SUPPLIED MATERIAL —

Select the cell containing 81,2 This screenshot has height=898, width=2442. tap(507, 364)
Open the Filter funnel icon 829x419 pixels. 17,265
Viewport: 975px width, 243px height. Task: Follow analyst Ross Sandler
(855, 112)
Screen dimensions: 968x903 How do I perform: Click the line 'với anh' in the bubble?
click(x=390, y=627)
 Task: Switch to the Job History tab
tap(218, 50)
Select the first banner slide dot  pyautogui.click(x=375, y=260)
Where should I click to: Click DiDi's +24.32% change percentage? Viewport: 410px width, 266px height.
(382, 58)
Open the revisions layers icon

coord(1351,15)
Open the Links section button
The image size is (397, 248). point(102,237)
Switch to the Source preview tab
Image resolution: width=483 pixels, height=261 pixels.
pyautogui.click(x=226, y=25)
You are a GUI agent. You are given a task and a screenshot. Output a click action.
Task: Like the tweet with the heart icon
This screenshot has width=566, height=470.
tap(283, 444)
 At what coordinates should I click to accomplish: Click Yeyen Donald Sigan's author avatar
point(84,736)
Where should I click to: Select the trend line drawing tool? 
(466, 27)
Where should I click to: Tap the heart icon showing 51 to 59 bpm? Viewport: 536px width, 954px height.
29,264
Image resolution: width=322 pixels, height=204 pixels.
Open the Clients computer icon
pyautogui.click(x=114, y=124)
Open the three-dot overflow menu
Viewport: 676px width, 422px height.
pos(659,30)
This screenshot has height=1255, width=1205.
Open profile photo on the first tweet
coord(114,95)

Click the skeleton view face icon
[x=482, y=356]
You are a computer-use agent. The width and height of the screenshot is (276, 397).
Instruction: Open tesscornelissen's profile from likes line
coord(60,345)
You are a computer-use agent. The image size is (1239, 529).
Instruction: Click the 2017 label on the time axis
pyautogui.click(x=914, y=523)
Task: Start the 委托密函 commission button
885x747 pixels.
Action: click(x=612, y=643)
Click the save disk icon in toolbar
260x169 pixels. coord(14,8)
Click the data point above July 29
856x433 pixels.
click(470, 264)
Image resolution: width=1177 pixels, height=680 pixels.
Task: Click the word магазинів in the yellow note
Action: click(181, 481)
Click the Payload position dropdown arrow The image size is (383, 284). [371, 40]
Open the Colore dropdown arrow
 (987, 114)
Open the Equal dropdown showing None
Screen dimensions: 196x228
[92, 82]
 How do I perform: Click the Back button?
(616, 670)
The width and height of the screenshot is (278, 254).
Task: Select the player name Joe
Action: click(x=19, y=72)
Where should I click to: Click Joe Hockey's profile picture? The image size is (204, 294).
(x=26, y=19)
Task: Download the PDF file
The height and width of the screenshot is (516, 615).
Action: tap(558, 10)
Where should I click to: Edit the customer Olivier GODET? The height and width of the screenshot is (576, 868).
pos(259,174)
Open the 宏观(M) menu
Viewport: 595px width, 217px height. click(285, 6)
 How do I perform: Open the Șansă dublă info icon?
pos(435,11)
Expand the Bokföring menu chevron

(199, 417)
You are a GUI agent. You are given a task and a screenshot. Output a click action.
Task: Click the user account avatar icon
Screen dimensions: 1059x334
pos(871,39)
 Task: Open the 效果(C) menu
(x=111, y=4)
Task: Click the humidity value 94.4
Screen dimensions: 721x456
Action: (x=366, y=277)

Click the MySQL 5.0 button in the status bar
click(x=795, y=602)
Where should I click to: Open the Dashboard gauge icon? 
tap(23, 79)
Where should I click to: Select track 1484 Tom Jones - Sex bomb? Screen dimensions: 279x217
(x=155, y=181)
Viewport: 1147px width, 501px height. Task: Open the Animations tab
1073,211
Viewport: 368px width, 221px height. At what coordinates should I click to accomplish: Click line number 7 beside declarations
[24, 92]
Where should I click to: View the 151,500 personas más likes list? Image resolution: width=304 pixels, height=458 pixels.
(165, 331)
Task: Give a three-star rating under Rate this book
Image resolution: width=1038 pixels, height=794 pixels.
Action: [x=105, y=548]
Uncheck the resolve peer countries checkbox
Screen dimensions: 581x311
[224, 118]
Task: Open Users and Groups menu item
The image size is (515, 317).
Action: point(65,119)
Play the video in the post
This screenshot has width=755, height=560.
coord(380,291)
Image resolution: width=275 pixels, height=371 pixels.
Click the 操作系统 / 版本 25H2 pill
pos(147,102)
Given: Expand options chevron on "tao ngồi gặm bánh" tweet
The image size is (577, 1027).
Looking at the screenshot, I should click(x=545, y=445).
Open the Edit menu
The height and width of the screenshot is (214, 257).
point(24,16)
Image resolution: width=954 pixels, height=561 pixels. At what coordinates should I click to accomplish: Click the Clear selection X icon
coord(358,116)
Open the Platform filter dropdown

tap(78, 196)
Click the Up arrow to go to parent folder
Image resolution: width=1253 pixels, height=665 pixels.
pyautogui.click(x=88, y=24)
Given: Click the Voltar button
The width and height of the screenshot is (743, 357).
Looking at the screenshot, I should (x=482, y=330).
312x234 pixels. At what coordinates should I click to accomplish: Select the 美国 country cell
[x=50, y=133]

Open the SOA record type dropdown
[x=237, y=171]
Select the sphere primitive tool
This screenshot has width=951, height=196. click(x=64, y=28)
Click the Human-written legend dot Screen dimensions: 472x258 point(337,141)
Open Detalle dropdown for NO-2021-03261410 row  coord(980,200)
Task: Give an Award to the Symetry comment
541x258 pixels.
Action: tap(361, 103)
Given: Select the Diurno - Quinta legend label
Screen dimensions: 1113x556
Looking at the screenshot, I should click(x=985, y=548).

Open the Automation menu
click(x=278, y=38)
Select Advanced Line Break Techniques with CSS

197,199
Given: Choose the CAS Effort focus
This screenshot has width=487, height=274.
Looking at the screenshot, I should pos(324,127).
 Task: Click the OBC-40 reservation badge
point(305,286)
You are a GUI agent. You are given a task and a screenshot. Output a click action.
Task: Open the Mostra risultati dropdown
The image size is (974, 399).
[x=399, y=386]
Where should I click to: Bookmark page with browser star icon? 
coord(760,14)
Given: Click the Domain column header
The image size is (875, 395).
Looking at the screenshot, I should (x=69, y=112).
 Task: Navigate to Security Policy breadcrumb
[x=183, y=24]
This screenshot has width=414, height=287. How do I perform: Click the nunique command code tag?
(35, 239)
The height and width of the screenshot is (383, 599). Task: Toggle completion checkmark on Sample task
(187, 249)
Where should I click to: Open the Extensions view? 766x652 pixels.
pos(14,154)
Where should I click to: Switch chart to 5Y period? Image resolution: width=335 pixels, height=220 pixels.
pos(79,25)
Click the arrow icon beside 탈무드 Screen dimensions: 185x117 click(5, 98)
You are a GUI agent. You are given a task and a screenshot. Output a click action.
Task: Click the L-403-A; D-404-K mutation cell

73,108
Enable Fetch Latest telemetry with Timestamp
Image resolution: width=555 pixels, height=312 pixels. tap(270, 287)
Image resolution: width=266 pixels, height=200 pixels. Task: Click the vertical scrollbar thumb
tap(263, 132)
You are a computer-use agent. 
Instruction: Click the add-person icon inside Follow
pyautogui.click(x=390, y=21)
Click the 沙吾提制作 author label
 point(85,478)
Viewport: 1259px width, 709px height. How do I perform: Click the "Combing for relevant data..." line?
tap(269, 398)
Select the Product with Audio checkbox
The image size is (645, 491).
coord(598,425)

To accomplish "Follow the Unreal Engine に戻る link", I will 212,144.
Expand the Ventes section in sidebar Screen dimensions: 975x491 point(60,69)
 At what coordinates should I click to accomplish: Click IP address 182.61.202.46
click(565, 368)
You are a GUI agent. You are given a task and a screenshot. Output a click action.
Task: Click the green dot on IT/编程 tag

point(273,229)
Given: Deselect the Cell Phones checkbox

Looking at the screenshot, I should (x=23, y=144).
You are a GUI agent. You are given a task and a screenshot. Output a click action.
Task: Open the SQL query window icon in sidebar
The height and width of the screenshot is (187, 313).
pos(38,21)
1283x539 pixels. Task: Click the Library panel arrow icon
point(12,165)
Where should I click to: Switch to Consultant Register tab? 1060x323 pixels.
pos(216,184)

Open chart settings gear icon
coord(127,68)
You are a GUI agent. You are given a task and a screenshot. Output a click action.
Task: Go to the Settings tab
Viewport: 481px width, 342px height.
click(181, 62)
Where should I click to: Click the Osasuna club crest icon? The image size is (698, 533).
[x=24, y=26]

TASK TO CARRY OUT — Count the lines of the listing above in which the word "legend" appears; state only the count.

OUTPUT FOR THIS TASK — 2